0.33s, 0 errors, 12 warnings, 20 messages, 16 validator comments, 813 lines, 842 elements (with 286 end tags), 0 document comments, 52 character references, 2864 words spell checked (0 in comments), 2003 TNPL programs run.

Re: HTML Validator and e-pubs

Posted: Tue Dec 09, 2014 8:05 am
by Albert Wiersch
I'm glad you find CSE HTML Validator to be a great tool!

My question that remains is why can't the latest version be used? The latest version (v14 for the lite edition and v15 for the standard+ edition) does support new HTML5 tags and attributes and obsoletes old tags and attributes, but if you use an HTML 4.01 DOCTYPE then it should not check to HTML5 standards. I'm not familiar with the format of your e-book file but perhaps something can be easily done to make CSE HTML Validator check it as HTML 4.01 instead of HTML5.

If you'd like to pursue the above then a small sample document that reproduces the main issue would be very helpful. You should not have to use an old version.


Re: HTML Validator and e-pubs

Posted: Fri Dec 19, 2014 9:53 am
by JohnVeit
In my effort to read about and how to use the new Kindle publishing software, I mistakenly thought that one could now add photos and videos to an e-book.

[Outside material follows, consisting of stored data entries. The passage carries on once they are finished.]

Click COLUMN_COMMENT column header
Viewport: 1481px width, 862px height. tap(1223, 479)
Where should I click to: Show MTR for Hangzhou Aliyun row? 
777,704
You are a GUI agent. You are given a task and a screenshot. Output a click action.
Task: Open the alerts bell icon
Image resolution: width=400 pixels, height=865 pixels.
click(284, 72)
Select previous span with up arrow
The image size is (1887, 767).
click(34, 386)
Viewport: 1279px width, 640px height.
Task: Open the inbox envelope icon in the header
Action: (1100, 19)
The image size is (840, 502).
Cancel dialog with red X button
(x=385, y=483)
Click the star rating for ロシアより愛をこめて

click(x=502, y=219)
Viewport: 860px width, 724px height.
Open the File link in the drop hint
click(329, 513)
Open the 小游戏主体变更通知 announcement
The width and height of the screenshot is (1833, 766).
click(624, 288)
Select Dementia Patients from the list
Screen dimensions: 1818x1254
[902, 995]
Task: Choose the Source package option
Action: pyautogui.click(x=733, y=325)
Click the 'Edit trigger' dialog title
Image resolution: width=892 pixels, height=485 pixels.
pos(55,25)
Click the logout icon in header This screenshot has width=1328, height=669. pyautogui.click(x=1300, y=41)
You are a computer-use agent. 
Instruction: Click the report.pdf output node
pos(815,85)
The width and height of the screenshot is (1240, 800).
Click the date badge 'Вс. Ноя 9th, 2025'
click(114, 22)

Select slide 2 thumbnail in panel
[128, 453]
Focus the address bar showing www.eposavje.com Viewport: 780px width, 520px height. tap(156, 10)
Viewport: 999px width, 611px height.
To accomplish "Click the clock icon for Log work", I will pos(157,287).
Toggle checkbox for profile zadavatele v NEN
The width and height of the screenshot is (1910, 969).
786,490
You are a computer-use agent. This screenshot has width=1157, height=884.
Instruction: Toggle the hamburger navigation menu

So, as I have lots of photos of WW II planes and fly-by video clips, I put aside my plan to update a pub, and I got busy in putting together a book of photos and videos using html5.

Then I came to understand that video can not be added to the platform being used. Also, if that could be done, the e-book would be way to big at over 600 MBs.

So, I added photo galleries, and put in links to YouTube and my site for playiing the fly-by videos.

Here's a link to the e-book's "look inside" info where you can view the index plus some of the photos. You can click on the links to the fly-by videos to see them if you are interested in that -- I like them :-)

Also, note that some of the text is not left justified as it should be and the font is not arial as I prefer. ... B00R78F8NC

I now plan to re-look at updating an older book. But we shall see about that.

In putting together the new pub, I used CSE HTML Validator Std v14.05 and it was a great help.

FYI on the use of the "style" attribute.

The "border" attrib is not allowed in html5 as I understand it. So, you have to use "style" to add a border to pics, which I did 305 times. And the Validator frowns on that.

Also the use of "id" instead of "name" works out OK.

Re: HTML Validator and e-pubs

Posted: Fri Dec 19, 2014 12:09 pm
by Albert Wiersch
Looks like a great book for those interested in WW II planes!

I'm glad you found CSE HTML Validator a big help.

As for HTML5, it may be better to use HTML 4.01 for your purposes, then CSE HTML Validator shouldn't complain about HTML5 issues if you do that.